TASK OBJECTIVE — What you return should match the data exactly, from the first line to the last.

Stored records:
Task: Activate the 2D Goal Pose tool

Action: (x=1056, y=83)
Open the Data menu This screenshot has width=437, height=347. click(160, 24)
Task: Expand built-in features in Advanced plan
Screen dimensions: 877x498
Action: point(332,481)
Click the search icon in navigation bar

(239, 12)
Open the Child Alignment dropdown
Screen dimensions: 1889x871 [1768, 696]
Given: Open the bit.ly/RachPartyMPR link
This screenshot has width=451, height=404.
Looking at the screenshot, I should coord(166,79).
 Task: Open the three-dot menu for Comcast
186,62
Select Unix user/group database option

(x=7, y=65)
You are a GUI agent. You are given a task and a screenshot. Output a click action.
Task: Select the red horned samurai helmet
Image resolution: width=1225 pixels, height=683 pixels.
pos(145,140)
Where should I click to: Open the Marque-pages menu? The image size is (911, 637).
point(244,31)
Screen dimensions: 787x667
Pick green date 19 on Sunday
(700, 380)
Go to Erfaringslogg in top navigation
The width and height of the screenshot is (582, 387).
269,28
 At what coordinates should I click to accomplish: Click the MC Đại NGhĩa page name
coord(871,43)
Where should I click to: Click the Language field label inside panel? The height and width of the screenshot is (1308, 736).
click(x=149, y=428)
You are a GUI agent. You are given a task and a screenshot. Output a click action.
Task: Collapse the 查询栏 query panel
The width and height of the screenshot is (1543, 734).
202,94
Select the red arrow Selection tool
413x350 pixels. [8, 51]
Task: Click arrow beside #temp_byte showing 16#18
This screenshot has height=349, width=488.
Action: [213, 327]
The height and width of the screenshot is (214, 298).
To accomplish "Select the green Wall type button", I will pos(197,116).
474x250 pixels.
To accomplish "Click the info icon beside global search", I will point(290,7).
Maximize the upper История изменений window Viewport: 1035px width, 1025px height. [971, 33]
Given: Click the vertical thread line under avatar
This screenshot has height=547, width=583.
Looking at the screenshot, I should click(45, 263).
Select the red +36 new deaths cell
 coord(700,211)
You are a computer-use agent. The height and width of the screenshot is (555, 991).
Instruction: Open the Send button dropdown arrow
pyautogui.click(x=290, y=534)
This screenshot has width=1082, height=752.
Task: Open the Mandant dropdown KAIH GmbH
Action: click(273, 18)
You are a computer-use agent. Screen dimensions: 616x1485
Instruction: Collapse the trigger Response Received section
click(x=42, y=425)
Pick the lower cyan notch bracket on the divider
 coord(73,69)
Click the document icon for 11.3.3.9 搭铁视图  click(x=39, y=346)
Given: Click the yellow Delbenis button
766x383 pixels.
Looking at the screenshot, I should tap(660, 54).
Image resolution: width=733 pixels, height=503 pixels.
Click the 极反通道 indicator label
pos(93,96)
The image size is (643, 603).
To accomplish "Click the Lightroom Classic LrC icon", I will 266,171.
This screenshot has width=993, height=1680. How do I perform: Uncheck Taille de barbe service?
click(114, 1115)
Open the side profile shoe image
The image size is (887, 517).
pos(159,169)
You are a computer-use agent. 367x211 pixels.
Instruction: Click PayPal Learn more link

ANSWER SECTION —
Task: Activate the 2D Goal Pose tool

Action: (x=1056, y=83)
Open the Data menu This screenshot has width=437, height=347. click(160, 24)
Task: Expand built-in features in Advanced plan
Screen dimensions: 877x498
Action: point(332,481)
Click the search icon in navigation bar

(239, 12)
Open the Child Alignment dropdown
Screen dimensions: 1889x871 [1768, 696]
Given: Open the bit.ly/RachPartyMPR link
This screenshot has width=451, height=404.
Looking at the screenshot, I should coord(166,79).
 Task: Open the three-dot menu for Comcast
186,62
Select Unix user/group database option

(x=7, y=65)
You are a GUI agent. You are given a task and a screenshot. Output a click action.
Task: Select the red horned samurai helmet
Image resolution: width=1225 pixels, height=683 pixels.
pos(145,140)
Where should I click to: Open the Marque-pages menu? The image size is (911, 637).
point(244,31)
Screen dimensions: 787x667
Pick green date 19 on Sunday
(700, 380)
Go to Erfaringslogg in top navigation
The width and height of the screenshot is (582, 387).
269,28
 At what coordinates should I click to accomplish: Click the MC Đại NGhĩa page name
coord(871,43)
Where should I click to: Click the Language field label inside panel? The height and width of the screenshot is (1308, 736).
click(x=149, y=428)
You are a GUI agent. You are given a task and a screenshot. Output a click action.
Task: Collapse the 查询栏 query panel
The width and height of the screenshot is (1543, 734).
202,94
Select the red arrow Selection tool
413x350 pixels. [8, 51]
Task: Click arrow beside #temp_byte showing 16#18
This screenshot has height=349, width=488.
Action: [213, 327]
The height and width of the screenshot is (214, 298).
To accomplish "Select the green Wall type button", I will pos(197,116).
474x250 pixels.
To accomplish "Click the info icon beside global search", I will point(290,7).
Maximize the upper История изменений window Viewport: 1035px width, 1025px height. [971, 33]
Given: Click the vertical thread line under avatar
This screenshot has height=547, width=583.
Looking at the screenshot, I should click(45, 263).
Select the red +36 new deaths cell
 coord(700,211)
You are a computer-use agent. The height and width of the screenshot is (555, 991).
Instruction: Open the Send button dropdown arrow
pyautogui.click(x=290, y=534)
This screenshot has width=1082, height=752.
Task: Open the Mandant dropdown KAIH GmbH
Action: click(273, 18)
You are a computer-use agent. Screen dimensions: 616x1485
Instruction: Collapse the trigger Response Received section
click(x=42, y=425)
Pick the lower cyan notch bracket on the divider
 coord(73,69)
Click the document icon for 11.3.3.9 搭铁视图  click(x=39, y=346)
Given: Click the yellow Delbenis button
766x383 pixels.
Looking at the screenshot, I should tap(660, 54).
Image resolution: width=733 pixels, height=503 pixels.
Click the 极反通道 indicator label
pos(93,96)
The image size is (643, 603).
To accomplish "Click the Lightroom Classic LrC icon", I will 266,171.
This screenshot has width=993, height=1680. How do I perform: Uncheck Taille de barbe service?
click(114, 1115)
Open the side profile shoe image
The image size is (887, 517).
pos(159,169)
You are a computer-use agent. 367x211 pixels.
Instruction: Click PayPal Learn more link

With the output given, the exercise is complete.